Keywords

1 Introduction

The k-median/means problem is a classical optimization problem in which one must choose k facilities from a given set of candidate locations to serve a set of clients, so as to minimize the total distance cost between the clients and their closest facilities. This problem attracts research interests from various domains, such as computer science, data science, and operations research.

In general metric, both k-median and k-means are NP-hard, more precisely, APX-hard. The k-median is hard to approximate within a factor of (\(1+2/e\)), and the k-means is hard to approximate within a factor of (\(1+8/e\)) under P\(\ne \) NP [15, 23]. Both problems have been extensively studied in the literature from the perspective of approximation algorithms. The state-of-art approximation algorithm for k-median, to the best of our knowledge, is 2.67059 by Cohen-Addad et al. [8]. Kanungo et al. [24] give a (9+\(\varepsilon \))-approximation algorithm for k-means, which is improved to 6.357 by Ahmadian et al. [3].

However, the presence of outliers can significantly affect the solution of the k-median/means, where some clients may not be served by any facility (i.e. outliers) due to various reasons such as geographic constraints or capacity limitations. Excluding outliers may greatly reduce the clustering cost and improve the quality of the clustering. Despite practical considerations, identifying outliers in clustering is a crucial and intriguing part of algorithm design, for example, what we study in this paper, k-median with outliers (k-MedO) and k-means with outliers (k-MeaO), which we will formally define later in definition 1.

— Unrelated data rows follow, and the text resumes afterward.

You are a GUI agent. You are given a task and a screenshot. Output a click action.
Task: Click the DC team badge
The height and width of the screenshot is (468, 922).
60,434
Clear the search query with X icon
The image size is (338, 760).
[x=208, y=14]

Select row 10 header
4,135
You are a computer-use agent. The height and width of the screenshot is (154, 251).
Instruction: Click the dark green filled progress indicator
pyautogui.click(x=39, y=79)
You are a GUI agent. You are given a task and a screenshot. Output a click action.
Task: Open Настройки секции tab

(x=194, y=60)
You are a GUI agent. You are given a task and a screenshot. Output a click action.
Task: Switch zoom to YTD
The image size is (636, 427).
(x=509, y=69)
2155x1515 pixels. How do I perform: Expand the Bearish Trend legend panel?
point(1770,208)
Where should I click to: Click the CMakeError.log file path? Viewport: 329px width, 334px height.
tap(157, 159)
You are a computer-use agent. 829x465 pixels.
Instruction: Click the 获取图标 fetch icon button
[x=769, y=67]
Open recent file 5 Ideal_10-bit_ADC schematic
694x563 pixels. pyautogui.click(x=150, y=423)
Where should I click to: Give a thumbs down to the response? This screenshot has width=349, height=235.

Both k-MedO and k-MeaO are more difficult than the vanilla version. In a seminal work, Charikar et al. [5] first introduce the problem of k-MedO in the literature (also called robust k-median), and design a bi-criteria (\(1+\lambda \), \(4+4/\lambda \))-approximation algorithm that always returns a clustering at cost at most \(4+4/\lambda \) times the optimum with violation of the outlier constraint by a factor of \(1+\lambda \). No constant approximation algorithm has been proposed for k-MedO until Chen [6] presents the first true constant approximation algorithm, whose approximation ratio is significantly improved to 7.081+\(\varepsilon \) by Krishnaswamy et al. [26] and 6.994+\(\varepsilon \) by Gupta et al. [17] via iterative LP rounding. For k-MeaO, Gupta et al. [18] give a bi-criteria approximation algorithm that outputs a solution with a ratio of 274 using at most O(mlogn) outliers, where m stands for the desired number of outliers and n corresponds to the total count of clients. Krishnaswamy et al. [26] first propose a true constant approximation algorithm of 53.002, which is quite far from the lower bound.

While there is a lot of work focusing on the approximation algorithms for k-MedO and k-MeaO, there is another research mainstream aiming at developing fixed-parameter tractable (fpt) approximations, which enables an additional factor of f(k) in the running time. Fpt algorithms have demonstrated their ability to overcome longstanding barriers in the field of approximation algorithms in recent years [11, 25], improving the best-known approximation factors in polynomial time for many classic NP-hard problems, e.g., k-vertex separator [27], k-cut [17] and k-treewidth deletion [16].

Coresets turn out to be useful in fpt algorithm design for clustering recently. Coresets are small representative subsets of the original dataset that capture specific geometric structures of the data, which can help to develop existing algorithms. Agarwal et al. [1] first introduce the framework of coreset in computing diameter, width, and smallest bounding box, ball, and cylinder, initializing a research path of the coreset for many other combinatorial problems. In the classic k-median and k-means, Har-Peled and Mazumdar [19] first prove the existence of small coreset for k-median and k-means with size \(O(k\log n \varepsilon ^{-d})\) in Euclidean metrics and near-optimal size bounds have been obtained in more recent works by Cohen-Addad et al. [10, 22]. In general metric, a seminar paper by Chen [7] obtains coresets for k-median and k-means with size \(O(k \log n /\varepsilon )\) based on hierarchical sampling. However, coresets for k-MedO and k-MeaO seem to be less understood — previous results either suffer from exponential dependence on \((m+k)\) [12], or violate the constraint of k or m [20]. Recently, Huang et al. [21] present a near-optimal coreset for k-MedO and k-MeaO in Euclidean spaces with size \(O((m+k/\varepsilon ))\) based on uniform sampling.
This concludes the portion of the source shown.